Scripts for getting rid of jammed tasks

StefanR5R · Feb 19, 2018

Sometimes you are working on a less than stable BOINC project which gives you tasks that won't finish, and clog up your host. Short of abandoning such a project, there are some measures you can take:

Take leave from your day job, check your rig all day for faulty tasks, clean them out as they occur.
Rent a monkey from the local zoo, train it to do the job for you.
Run a script which keeps watching for such tasks and deals with them.

Here is an example for doing it the 3rd way.

Suspend endless Universe@Home tasks

The problem:
Last year in November during the Formula Boinc sprint at Universe@Home, I and others frequently encountered tasks which ran normally for a while, then got stuck at a point where they ran without making any more progress. I.e. the progress bar as seen in boincmgr did no longer advance.

The workaround:
Many of these task would get going again if the option "Leave non-GPU tasks in memory while suspended" was kept off, the tasks were suspended, and then resumed. Sometimes they would get stuck again after resumption, in which case they should be aborted.
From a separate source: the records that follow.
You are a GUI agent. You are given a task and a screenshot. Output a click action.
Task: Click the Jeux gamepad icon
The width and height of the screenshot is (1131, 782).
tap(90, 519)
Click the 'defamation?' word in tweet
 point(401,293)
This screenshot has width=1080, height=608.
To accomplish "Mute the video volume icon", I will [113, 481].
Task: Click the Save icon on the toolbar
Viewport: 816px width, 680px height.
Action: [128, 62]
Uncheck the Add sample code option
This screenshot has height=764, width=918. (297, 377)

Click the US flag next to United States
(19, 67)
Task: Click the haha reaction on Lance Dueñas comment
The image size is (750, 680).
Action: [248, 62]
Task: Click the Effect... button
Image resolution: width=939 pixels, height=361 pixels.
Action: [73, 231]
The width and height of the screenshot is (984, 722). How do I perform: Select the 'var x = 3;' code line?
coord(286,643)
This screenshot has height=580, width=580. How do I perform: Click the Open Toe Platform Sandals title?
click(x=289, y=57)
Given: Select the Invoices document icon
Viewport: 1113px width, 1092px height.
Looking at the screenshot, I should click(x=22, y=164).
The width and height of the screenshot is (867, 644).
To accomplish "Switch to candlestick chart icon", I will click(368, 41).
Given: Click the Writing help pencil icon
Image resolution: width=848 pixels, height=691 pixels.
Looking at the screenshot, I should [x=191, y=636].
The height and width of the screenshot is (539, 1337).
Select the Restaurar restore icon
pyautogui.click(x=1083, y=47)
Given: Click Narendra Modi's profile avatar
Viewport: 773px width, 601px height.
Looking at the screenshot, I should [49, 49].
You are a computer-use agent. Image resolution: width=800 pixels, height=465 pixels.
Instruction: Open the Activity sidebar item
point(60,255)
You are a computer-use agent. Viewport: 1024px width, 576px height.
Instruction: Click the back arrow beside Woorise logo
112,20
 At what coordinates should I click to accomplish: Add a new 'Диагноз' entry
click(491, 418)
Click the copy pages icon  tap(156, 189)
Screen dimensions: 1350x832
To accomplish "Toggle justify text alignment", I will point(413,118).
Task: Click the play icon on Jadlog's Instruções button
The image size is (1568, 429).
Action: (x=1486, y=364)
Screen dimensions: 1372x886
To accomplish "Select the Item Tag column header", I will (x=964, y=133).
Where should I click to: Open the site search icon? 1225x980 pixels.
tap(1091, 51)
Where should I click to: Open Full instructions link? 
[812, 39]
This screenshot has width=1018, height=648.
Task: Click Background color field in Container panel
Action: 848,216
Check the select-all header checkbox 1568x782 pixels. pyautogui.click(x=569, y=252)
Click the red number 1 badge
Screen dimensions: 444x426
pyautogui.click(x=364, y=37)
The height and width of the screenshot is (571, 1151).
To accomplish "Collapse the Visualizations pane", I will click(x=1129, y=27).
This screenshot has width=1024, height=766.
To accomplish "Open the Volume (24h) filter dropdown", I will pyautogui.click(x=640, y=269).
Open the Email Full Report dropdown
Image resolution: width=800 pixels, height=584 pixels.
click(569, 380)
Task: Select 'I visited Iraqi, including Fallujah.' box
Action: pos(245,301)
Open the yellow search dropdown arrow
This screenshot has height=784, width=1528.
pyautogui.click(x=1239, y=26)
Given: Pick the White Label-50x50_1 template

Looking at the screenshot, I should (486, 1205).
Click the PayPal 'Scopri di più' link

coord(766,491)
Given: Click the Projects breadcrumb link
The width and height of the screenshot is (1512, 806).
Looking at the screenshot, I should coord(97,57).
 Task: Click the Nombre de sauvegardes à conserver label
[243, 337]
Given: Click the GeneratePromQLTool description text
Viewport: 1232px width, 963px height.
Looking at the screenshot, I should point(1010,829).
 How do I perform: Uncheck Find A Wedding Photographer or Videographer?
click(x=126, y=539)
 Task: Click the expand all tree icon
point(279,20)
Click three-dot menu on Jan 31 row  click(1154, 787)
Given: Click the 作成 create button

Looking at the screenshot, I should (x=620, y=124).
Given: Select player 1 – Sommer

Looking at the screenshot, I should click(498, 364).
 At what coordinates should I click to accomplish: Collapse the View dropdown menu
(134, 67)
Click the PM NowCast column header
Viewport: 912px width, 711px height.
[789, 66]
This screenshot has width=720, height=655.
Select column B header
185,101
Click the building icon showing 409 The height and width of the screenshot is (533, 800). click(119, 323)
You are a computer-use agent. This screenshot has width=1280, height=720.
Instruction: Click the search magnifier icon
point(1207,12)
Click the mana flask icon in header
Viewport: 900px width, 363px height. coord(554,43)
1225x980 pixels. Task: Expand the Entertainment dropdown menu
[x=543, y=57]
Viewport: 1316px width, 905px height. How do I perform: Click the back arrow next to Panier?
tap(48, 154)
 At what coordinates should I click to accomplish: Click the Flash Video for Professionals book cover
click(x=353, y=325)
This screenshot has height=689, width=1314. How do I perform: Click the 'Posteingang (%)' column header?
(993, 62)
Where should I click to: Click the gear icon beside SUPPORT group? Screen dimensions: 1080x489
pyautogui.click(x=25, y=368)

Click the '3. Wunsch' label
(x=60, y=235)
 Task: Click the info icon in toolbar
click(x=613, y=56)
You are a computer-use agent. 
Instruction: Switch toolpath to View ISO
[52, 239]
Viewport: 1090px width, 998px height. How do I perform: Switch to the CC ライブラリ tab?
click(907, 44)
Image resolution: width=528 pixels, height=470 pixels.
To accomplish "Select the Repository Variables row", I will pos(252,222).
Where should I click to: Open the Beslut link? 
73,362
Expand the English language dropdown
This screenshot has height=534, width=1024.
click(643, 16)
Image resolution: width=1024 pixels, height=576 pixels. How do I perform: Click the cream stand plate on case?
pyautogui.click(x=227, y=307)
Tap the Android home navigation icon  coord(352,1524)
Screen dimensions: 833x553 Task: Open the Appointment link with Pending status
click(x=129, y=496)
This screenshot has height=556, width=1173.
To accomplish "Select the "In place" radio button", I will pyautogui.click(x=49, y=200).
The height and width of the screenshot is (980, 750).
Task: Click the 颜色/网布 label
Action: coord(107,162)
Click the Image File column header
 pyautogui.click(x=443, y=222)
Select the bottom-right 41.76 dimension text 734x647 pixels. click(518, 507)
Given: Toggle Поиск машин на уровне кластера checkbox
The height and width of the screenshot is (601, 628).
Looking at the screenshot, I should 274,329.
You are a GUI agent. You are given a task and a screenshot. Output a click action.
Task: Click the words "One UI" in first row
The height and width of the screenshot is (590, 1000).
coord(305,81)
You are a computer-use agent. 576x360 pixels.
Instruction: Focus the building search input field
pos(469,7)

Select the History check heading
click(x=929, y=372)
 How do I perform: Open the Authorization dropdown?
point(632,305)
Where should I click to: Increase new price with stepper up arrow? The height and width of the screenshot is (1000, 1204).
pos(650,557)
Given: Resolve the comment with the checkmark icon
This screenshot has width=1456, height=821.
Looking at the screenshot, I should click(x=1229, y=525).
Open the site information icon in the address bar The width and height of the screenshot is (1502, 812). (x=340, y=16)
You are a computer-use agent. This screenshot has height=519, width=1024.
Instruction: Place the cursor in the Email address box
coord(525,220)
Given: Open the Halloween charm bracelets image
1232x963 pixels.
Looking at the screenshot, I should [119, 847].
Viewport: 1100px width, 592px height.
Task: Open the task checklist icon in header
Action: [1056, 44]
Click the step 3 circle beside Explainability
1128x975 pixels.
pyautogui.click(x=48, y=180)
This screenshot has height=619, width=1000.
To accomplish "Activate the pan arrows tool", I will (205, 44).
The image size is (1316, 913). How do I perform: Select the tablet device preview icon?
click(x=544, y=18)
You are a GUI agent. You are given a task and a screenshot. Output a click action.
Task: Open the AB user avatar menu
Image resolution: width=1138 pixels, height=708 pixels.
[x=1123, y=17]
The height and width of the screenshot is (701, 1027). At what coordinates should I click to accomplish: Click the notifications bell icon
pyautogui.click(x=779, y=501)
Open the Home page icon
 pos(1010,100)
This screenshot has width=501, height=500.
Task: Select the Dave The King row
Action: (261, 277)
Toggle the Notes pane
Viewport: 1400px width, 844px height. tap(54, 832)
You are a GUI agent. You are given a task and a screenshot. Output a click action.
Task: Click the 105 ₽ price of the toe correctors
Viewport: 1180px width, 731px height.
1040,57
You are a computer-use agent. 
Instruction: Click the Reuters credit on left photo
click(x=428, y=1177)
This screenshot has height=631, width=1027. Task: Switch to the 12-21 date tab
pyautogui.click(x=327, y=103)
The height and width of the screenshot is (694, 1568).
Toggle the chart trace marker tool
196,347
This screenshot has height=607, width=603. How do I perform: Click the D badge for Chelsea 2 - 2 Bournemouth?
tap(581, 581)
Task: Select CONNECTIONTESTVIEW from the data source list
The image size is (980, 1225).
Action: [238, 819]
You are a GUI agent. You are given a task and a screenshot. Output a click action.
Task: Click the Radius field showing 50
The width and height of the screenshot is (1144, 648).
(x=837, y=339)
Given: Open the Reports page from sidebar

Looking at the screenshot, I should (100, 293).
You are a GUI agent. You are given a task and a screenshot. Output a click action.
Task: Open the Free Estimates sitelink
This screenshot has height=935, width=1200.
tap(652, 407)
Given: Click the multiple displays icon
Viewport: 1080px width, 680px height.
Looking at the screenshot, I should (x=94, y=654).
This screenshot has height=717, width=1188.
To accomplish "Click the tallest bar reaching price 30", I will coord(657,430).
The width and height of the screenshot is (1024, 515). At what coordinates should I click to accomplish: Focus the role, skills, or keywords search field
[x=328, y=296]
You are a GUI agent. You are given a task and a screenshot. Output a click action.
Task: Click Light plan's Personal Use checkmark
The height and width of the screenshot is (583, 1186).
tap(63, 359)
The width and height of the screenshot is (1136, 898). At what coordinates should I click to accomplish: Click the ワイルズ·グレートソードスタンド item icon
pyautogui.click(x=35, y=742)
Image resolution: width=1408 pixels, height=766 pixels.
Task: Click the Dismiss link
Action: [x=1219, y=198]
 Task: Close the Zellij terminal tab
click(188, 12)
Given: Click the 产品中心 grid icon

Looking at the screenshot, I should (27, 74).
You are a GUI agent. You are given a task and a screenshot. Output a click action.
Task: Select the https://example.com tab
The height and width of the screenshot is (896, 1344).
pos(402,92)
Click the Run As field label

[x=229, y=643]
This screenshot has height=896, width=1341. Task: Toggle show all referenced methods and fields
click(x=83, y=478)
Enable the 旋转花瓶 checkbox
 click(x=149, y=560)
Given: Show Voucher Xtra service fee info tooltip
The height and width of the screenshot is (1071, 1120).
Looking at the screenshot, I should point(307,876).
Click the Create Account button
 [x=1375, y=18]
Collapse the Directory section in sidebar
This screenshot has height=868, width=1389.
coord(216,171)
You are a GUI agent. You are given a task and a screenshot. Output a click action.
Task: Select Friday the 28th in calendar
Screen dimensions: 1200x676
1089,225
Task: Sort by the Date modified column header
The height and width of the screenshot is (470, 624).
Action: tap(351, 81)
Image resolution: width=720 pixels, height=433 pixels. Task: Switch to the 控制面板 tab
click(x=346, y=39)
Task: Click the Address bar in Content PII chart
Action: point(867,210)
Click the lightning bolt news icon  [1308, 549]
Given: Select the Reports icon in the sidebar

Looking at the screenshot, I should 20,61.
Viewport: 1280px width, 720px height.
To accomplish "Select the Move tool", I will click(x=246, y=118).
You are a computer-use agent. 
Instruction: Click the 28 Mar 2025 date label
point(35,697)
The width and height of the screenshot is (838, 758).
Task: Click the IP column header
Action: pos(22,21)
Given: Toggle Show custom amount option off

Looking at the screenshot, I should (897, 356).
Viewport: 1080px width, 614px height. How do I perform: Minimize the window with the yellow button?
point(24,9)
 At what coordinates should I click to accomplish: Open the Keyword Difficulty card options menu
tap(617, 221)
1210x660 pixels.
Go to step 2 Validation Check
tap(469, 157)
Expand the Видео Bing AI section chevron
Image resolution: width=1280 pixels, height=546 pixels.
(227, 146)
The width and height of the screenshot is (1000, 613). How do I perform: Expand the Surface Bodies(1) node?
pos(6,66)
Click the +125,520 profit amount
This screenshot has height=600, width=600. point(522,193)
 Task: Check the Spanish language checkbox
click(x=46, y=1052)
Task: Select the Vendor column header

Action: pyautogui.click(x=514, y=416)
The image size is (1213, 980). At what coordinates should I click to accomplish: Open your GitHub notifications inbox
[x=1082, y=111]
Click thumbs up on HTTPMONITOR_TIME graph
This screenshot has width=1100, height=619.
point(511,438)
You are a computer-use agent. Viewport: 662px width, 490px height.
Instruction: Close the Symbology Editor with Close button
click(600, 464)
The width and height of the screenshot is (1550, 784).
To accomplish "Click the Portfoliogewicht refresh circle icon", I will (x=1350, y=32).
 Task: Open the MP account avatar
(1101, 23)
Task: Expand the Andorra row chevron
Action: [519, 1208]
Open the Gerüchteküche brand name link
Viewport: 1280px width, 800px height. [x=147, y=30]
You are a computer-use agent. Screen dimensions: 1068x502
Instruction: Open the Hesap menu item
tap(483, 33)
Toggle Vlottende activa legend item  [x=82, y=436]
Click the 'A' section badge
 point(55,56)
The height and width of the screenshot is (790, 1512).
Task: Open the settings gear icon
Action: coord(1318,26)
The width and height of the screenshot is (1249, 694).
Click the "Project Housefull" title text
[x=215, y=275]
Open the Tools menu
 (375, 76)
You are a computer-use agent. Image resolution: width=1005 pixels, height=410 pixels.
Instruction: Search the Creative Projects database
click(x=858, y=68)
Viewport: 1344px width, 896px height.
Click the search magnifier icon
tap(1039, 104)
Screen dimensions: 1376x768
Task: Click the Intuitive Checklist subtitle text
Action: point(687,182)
I have not checked whether Universe@Home is still plagued by this problem. (Recent forum posts indicate that it is.) For reference and as inspiration what can be done by scripting, I am reposting a bash script which Luigi R. of team BOINC.Italy posted at the Universe@Home forum in September. (The following code is marginally modified by me.)

Code:

#!/bin/bash

# Slightly modified from Luigi R.'s script,
# https://universeathome.pl/universe/forum_thread.php?id=199&postid=2406
#
# Usage: ./suspend_endless_universe_tasks.sh [host[:port] [password [interval]]]

host=${1:-localhost}
password=${2:-mysupersecurepassword}
boinccmd="boinccmd --host ${host} --passwd ${password}"
universeathome_url="https://universeathome.pl/universe/"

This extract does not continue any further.